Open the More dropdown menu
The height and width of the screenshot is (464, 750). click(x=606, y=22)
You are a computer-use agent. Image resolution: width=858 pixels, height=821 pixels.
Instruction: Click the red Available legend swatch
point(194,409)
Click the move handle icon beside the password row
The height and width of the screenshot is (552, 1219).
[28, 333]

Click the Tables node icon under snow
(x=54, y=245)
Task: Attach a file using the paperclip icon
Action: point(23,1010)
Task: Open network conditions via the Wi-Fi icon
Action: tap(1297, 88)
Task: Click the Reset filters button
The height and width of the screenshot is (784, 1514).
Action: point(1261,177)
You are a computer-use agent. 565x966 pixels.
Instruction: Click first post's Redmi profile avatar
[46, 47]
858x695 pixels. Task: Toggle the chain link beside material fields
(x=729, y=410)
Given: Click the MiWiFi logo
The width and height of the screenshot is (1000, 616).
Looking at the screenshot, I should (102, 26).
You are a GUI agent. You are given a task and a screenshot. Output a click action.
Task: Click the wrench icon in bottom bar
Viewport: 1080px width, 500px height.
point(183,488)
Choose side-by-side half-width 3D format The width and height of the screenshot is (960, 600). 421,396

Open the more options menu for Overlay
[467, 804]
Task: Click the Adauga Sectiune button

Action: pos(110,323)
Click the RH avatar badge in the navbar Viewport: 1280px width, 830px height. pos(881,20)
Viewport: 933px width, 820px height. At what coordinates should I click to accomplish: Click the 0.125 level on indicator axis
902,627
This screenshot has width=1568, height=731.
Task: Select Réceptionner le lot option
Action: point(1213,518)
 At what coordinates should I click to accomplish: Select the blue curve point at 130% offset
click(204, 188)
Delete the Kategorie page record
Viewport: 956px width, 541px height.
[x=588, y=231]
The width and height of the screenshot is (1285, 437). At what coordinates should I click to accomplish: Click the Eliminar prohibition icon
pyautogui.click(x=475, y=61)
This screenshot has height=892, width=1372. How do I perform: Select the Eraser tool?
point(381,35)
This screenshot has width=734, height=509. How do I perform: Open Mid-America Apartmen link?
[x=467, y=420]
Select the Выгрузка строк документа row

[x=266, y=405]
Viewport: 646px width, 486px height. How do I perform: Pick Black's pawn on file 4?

***

- What to produce -
Pull out every line of the records above that contains the word "Viewport".

- Response -
Viewport: 1080px width, 500px height.
Click the RH avatar badge in the navbar Viewport: 1280px width, 830px height. pos(881,20)
Viewport: 933px width, 820px height. At what coordinates should I click to accomplish: Click the 0.125 level on indicator axis
Viewport: 956px width, 541px height.
Viewport: 646px width, 486px height. How do I perform: Pick Black's pawn on file 4?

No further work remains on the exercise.